BEGIN Supplied entries

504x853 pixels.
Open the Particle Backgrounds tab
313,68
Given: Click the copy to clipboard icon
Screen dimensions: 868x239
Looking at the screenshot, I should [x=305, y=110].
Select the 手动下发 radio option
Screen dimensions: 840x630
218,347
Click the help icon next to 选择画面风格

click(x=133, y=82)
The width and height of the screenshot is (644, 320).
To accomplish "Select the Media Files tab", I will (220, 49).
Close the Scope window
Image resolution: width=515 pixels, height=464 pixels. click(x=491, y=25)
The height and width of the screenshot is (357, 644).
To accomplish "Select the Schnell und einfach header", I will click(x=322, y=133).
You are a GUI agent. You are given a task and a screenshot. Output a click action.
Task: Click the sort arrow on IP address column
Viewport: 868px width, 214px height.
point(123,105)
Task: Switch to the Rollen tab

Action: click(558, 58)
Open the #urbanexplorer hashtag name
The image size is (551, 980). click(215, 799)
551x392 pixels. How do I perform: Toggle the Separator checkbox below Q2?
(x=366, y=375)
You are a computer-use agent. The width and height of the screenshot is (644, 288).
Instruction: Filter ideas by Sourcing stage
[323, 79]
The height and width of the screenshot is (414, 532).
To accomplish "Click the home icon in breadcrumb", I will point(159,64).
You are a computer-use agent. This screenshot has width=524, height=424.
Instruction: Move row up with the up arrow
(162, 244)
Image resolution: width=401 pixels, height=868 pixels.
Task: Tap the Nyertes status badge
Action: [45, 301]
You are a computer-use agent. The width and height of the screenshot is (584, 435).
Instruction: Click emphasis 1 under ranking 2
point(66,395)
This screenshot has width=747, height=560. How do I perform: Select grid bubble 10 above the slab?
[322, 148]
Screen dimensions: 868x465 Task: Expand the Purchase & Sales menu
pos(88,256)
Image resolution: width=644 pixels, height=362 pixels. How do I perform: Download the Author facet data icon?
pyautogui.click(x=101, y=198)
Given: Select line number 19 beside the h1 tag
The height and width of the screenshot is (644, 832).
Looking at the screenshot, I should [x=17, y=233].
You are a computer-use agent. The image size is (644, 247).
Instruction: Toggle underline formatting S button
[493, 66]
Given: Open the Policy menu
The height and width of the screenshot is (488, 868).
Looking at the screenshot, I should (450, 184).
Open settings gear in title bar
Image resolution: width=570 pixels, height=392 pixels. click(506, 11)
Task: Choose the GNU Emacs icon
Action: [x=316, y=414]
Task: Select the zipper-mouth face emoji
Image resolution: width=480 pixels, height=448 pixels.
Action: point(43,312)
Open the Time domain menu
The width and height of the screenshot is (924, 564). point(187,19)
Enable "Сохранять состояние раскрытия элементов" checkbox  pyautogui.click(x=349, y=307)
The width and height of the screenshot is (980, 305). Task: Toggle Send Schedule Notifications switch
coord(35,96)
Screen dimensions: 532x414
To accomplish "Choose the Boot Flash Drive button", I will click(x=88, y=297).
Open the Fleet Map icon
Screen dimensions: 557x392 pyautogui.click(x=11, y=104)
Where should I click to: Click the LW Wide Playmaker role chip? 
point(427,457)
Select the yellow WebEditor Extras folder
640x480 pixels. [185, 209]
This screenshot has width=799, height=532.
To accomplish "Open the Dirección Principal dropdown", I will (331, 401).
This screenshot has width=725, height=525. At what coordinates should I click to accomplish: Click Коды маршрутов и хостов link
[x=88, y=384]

END Supplied entries

## Work to be completed:
Reproduce the final stretch of the data above: every line from the one holding "Task: Select the zipper-mouth face emoji" through the end, inclusive, exactly as written and nothing else.

## Problem solution:
Task: Select the zipper-mouth face emoji
Image resolution: width=480 pixels, height=448 pixels.
Action: point(43,312)
Open the Time domain menu
The width and height of the screenshot is (924, 564). point(187,19)
Enable "Сохранять состояние раскрытия элементов" checkbox  pyautogui.click(x=349, y=307)
The width and height of the screenshot is (980, 305). Task: Toggle Send Schedule Notifications switch
coord(35,96)
Screen dimensions: 532x414
To accomplish "Choose the Boot Flash Drive button", I will click(x=88, y=297).
Open the Fleet Map icon
Screen dimensions: 557x392 pyautogui.click(x=11, y=104)
Where should I click to: Click the LW Wide Playmaker role chip? 
point(427,457)
Select the yellow WebEditor Extras folder
640x480 pixels. [185, 209]
This screenshot has width=799, height=532.
To accomplish "Open the Dirección Principal dropdown", I will (331, 401).
This screenshot has width=725, height=525. At what coordinates should I click to accomplish: Click Коды маршрутов и хостов link
[x=88, y=384]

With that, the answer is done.